At the time of the incident in Corfu, Thomas Cook was in the hands of an arrogant and incompetent management who were running the company into near bankruptcy and awarding themselves ever-increasing salaries and bonuses. Their poor behaviour in this case was simply part of an overall malaise in the company. These people departed a long time ago and the person brought in to bring the group back into shape has also left which, if judged by the stockmarket’s reaction, was a very positive move. The company is now, finally, in more sensible hands but the new management will really have their work cut out to rescue this particular situation.
The standard PR advice when a company is involved in an event where people are killed or injured is that the CEO should make a full and frank statement of contrition. CEO’s are human too; they have wives and children and have not set out to hurt their customers. In many cases, they will be genuinely shocked and upset at what has happened.

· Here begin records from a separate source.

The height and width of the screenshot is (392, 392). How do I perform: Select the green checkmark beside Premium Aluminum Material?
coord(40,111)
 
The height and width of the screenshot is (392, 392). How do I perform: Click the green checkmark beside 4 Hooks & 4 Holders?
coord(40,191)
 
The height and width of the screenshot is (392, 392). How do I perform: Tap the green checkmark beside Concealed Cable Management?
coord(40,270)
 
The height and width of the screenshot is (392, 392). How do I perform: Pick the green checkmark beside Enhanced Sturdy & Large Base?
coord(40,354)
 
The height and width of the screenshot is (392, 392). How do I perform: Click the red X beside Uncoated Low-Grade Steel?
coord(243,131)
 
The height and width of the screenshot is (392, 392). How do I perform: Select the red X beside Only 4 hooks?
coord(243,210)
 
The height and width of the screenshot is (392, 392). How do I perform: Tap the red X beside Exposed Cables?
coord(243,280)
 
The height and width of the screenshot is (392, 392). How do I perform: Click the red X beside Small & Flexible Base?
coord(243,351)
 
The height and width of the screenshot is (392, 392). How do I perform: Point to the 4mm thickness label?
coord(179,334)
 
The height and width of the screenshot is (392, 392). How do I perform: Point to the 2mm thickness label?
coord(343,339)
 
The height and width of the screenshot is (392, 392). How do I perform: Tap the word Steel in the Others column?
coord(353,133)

However, despite the PR advice, they will be firmly told by their company lawyers that they must not say anything that could be seen as accepting even a tiny bit of liability. The company’s insurers will probably back this up with a threat to suspend cover if the CEO says anything remotely prejudicial to a possible legal case.
In many instances, a CEO is tied. He knows what he should say – and probably want to say – but cannot.

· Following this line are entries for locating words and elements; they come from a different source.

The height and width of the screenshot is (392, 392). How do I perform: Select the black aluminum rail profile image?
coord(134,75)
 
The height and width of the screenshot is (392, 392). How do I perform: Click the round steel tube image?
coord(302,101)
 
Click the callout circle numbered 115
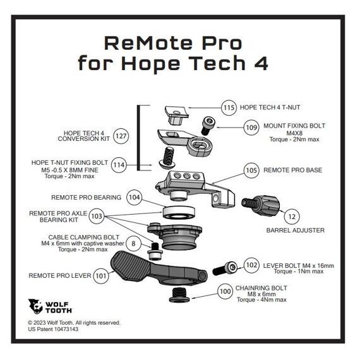pyautogui.click(x=229, y=107)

I was actually rather shocked at the reaction of the CEO of Lufthansa to the Germanwings crash. Within days of the accident, and well before even a preliminary report had been prepared by official investigators, he appeared to be accepting some of the blame. In one way, his reaction was spot-on – it was quite clearly honest and heart-felt. He was as shocked and upset as anyone. The company’s sensitive behaviour was almost a text book example of how to behave in such an event. But had he cleared his comments with his insurers or did he just feel it was worth the risk?
Thomas Cook will have to pay for the sins of their previous management but properly-managed, honest companies have a huge problem balancing the opposing demands of their PR advisers and their insurers.